▶ PROBLEM STATEMENT
Echo each of the following records back verbatim, from the first line to the last.

▶ SUPPLIED DATA
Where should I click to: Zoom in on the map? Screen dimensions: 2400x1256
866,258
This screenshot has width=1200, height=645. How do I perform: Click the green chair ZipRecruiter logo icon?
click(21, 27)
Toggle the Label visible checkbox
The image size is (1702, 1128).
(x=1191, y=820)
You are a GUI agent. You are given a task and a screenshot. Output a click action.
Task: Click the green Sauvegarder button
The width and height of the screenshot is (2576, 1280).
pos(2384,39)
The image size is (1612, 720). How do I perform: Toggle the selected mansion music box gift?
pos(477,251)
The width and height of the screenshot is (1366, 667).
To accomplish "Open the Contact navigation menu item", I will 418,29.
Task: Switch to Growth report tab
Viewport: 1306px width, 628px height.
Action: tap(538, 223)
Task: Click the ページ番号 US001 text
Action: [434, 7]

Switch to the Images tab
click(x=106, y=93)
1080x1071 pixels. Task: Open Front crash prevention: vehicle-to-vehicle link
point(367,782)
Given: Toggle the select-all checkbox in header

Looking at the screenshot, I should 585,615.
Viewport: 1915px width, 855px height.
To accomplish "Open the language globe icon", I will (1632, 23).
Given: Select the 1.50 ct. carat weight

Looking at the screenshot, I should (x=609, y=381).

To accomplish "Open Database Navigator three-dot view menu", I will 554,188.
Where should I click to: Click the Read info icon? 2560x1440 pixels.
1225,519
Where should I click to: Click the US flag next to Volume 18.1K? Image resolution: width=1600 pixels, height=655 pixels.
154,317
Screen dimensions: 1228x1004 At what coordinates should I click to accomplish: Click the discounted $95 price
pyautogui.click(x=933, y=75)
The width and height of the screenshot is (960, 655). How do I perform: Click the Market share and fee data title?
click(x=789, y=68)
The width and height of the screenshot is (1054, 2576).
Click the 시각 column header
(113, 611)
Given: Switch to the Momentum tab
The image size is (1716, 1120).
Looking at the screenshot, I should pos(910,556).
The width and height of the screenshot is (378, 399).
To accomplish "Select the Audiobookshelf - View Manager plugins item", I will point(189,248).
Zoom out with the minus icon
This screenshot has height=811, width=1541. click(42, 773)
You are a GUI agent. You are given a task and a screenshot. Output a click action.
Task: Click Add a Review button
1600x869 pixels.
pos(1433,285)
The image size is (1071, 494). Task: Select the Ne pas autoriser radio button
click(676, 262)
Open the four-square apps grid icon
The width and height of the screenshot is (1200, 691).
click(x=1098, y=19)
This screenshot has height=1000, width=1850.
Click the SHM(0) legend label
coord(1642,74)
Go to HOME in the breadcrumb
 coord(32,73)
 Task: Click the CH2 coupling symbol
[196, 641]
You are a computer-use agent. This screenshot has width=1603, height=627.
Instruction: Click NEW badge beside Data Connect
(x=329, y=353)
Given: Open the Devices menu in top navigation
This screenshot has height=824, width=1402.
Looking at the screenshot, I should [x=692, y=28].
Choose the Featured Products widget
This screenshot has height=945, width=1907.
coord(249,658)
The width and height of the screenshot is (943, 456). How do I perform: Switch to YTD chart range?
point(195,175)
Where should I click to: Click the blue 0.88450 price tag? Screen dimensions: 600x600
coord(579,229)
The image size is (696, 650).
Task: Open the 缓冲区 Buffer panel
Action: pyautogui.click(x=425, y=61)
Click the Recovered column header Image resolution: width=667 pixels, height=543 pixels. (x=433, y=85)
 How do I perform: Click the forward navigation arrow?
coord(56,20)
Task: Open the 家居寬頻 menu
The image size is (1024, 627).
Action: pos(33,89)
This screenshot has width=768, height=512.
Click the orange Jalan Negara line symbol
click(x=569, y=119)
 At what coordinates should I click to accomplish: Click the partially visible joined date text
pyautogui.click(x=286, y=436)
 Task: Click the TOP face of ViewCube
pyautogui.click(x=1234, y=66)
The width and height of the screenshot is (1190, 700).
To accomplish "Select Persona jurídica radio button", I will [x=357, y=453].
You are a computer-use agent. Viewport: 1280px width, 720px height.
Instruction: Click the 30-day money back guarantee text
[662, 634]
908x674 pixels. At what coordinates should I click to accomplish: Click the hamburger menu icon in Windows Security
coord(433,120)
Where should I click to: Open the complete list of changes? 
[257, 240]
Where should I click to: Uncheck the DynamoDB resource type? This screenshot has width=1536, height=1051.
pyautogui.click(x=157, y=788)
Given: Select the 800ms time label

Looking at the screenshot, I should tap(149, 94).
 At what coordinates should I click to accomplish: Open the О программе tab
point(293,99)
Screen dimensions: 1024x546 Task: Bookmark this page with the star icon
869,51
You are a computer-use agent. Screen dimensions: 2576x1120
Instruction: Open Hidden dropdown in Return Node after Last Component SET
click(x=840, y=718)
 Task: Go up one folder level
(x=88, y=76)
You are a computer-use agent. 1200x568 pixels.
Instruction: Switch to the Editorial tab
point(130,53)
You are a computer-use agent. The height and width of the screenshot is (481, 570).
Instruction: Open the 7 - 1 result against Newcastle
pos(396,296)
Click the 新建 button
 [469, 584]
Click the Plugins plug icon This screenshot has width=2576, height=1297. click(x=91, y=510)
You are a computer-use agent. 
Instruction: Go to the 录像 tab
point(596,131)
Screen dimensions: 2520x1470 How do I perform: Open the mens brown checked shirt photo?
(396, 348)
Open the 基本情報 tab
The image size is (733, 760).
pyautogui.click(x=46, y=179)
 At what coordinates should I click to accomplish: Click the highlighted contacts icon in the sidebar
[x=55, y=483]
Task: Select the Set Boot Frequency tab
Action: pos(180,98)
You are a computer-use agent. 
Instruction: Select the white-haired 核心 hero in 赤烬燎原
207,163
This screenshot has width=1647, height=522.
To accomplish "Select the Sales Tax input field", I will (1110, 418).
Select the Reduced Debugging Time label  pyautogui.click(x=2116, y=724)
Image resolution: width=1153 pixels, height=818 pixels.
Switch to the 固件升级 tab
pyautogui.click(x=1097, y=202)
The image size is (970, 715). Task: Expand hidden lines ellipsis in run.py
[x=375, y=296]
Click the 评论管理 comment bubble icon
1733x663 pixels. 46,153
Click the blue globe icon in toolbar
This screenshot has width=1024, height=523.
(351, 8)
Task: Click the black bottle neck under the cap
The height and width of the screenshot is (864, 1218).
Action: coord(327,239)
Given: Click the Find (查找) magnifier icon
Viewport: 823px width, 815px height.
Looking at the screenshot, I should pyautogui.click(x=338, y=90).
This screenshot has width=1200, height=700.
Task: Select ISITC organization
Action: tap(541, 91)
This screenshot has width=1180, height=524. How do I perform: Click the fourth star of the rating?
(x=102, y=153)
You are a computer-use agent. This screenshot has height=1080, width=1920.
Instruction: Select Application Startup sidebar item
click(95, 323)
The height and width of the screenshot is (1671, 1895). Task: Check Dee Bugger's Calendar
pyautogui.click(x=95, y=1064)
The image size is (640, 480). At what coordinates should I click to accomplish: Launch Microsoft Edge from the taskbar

▶ TASK RESPONSE
Where should I click to: Zoom in on the map? Screen dimensions: 2400x1256
866,258
This screenshot has width=1200, height=645. How do I perform: Click the green chair ZipRecruiter logo icon?
click(21, 27)
Toggle the Label visible checkbox
The image size is (1702, 1128).
(x=1191, y=820)
You are a GUI agent. You are given a task and a screenshot. Output a click action.
Task: Click the green Sauvegarder button
The width and height of the screenshot is (2576, 1280).
pos(2384,39)
The image size is (1612, 720). How do I perform: Toggle the selected mansion music box gift?
pos(477,251)
The width and height of the screenshot is (1366, 667).
To accomplish "Open the Contact navigation menu item", I will 418,29.
Task: Switch to Growth report tab
Viewport: 1306px width, 628px height.
Action: tap(538, 223)
Task: Click the ページ番号 US001 text
Action: [434, 7]

Switch to the Images tab
click(x=106, y=93)
1080x1071 pixels. Task: Open Front crash prevention: vehicle-to-vehicle link
point(367,782)
Given: Toggle the select-all checkbox in header

Looking at the screenshot, I should 585,615.
Viewport: 1915px width, 855px height.
To accomplish "Open the language globe icon", I will (1632, 23).
Given: Select the 1.50 ct. carat weight

Looking at the screenshot, I should (x=609, y=381).

To accomplish "Open Database Navigator three-dot view menu", I will 554,188.
Where should I click to: Click the Read info icon? 2560x1440 pixels.
1225,519
Where should I click to: Click the US flag next to Volume 18.1K? Image resolution: width=1600 pixels, height=655 pixels.
154,317
Screen dimensions: 1228x1004 At what coordinates should I click to accomplish: Click the discounted $95 price
pyautogui.click(x=933, y=75)
The width and height of the screenshot is (960, 655). How do I perform: Click the Market share and fee data title?
click(x=789, y=68)
The width and height of the screenshot is (1054, 2576).
Click the 시각 column header
(113, 611)
Given: Switch to the Momentum tab
The image size is (1716, 1120).
Looking at the screenshot, I should pos(910,556).
The width and height of the screenshot is (378, 399).
To accomplish "Select the Audiobookshelf - View Manager plugins item", I will point(189,248).
Zoom out with the minus icon
This screenshot has height=811, width=1541. click(42, 773)
You are a GUI agent. You are given a task and a screenshot. Output a click action.
Task: Click Add a Review button
1600x869 pixels.
pos(1433,285)
The image size is (1071, 494). Task: Select the Ne pas autoriser radio button
click(676, 262)
Open the four-square apps grid icon
The width and height of the screenshot is (1200, 691).
click(x=1098, y=19)
This screenshot has height=1000, width=1850.
Click the SHM(0) legend label
coord(1642,74)
Go to HOME in the breadcrumb
 coord(32,73)
 Task: Click the CH2 coupling symbol
[196, 641]
You are a computer-use agent. This screenshot has width=1603, height=627.
Instruction: Click NEW badge beside Data Connect
(x=329, y=353)
Given: Open the Devices menu in top navigation
This screenshot has height=824, width=1402.
Looking at the screenshot, I should [x=692, y=28].
Choose the Featured Products widget
This screenshot has height=945, width=1907.
coord(249,658)
The width and height of the screenshot is (943, 456). How do I perform: Switch to YTD chart range?
point(195,175)
Where should I click to: Click the blue 0.88450 price tag? Screen dimensions: 600x600
coord(579,229)
The image size is (696, 650).
Task: Open the 缓冲区 Buffer panel
Action: pyautogui.click(x=425, y=61)
Click the Recovered column header Image resolution: width=667 pixels, height=543 pixels. (x=433, y=85)
 How do I perform: Click the forward navigation arrow?
coord(56,20)
Task: Open the 家居寬頻 menu
The image size is (1024, 627).
Action: pos(33,89)
This screenshot has width=768, height=512.
Click the orange Jalan Negara line symbol
click(x=569, y=119)
 At what coordinates should I click to accomplish: Click the partially visible joined date text
pyautogui.click(x=286, y=436)
 Task: Click the TOP face of ViewCube
pyautogui.click(x=1234, y=66)
The width and height of the screenshot is (1190, 700).
To accomplish "Select Persona jurídica radio button", I will [x=357, y=453].
You are a computer-use agent. Viewport: 1280px width, 720px height.
Instruction: Click the 30-day money back guarantee text
[662, 634]
908x674 pixels. At what coordinates should I click to accomplish: Click the hamburger menu icon in Windows Security
coord(433,120)
Where should I click to: Open the complete list of changes? 
[257, 240]
Where should I click to: Uncheck the DynamoDB resource type? This screenshot has width=1536, height=1051.
pyautogui.click(x=157, y=788)
Given: Select the 800ms time label

Looking at the screenshot, I should tap(149, 94).
 At what coordinates should I click to accomplish: Open the О программе tab
point(293,99)
Screen dimensions: 1024x546 Task: Bookmark this page with the star icon
869,51
You are a computer-use agent. Screen dimensions: 2576x1120
Instruction: Open Hidden dropdown in Return Node after Last Component SET
click(x=840, y=718)
 Task: Go up one folder level
(x=88, y=76)
You are a computer-use agent. 1200x568 pixels.
Instruction: Switch to the Editorial tab
point(130,53)
You are a computer-use agent. The height and width of the screenshot is (481, 570).
Instruction: Open the 7 - 1 result against Newcastle
pos(396,296)
Click the 新建 button
 [469, 584]
Click the Plugins plug icon This screenshot has width=2576, height=1297. click(x=91, y=510)
You are a computer-use agent. 
Instruction: Go to the 录像 tab
point(596,131)
Screen dimensions: 2520x1470 How do I perform: Open the mens brown checked shirt photo?
(396, 348)
Open the 基本情報 tab
The image size is (733, 760).
pyautogui.click(x=46, y=179)
 At what coordinates should I click to accomplish: Click the highlighted contacts icon in the sidebar
[x=55, y=483]
Task: Select the Set Boot Frequency tab
Action: pos(180,98)
You are a computer-use agent. 
Instruction: Select the white-haired 核心 hero in 赤烬燎原
207,163
This screenshot has width=1647, height=522.
To accomplish "Select the Sales Tax input field", I will (1110, 418).
Select the Reduced Debugging Time label  pyautogui.click(x=2116, y=724)
Image resolution: width=1153 pixels, height=818 pixels.
Switch to the 固件升级 tab
pyautogui.click(x=1097, y=202)
The image size is (970, 715). Task: Expand hidden lines ellipsis in run.py
[x=375, y=296]
Click the 评论管理 comment bubble icon
1733x663 pixels. 46,153
Click the blue globe icon in toolbar
This screenshot has width=1024, height=523.
(351, 8)
Task: Click the black bottle neck under the cap
The height and width of the screenshot is (864, 1218).
Action: coord(327,239)
Given: Click the Find (查找) magnifier icon
Viewport: 823px width, 815px height.
Looking at the screenshot, I should pyautogui.click(x=338, y=90).
This screenshot has width=1200, height=700.
Task: Select ISITC organization
Action: tap(541, 91)
This screenshot has width=1180, height=524. How do I perform: Click the fourth star of the rating?
(x=102, y=153)
You are a computer-use agent. This screenshot has height=1080, width=1920.
Instruction: Select Application Startup sidebar item
click(95, 323)
The height and width of the screenshot is (1671, 1895). Task: Check Dee Bugger's Calendar
pyautogui.click(x=95, y=1064)
The image size is (640, 480). At what coordinates should I click to accomplish: Launch Microsoft Edge from the taskbar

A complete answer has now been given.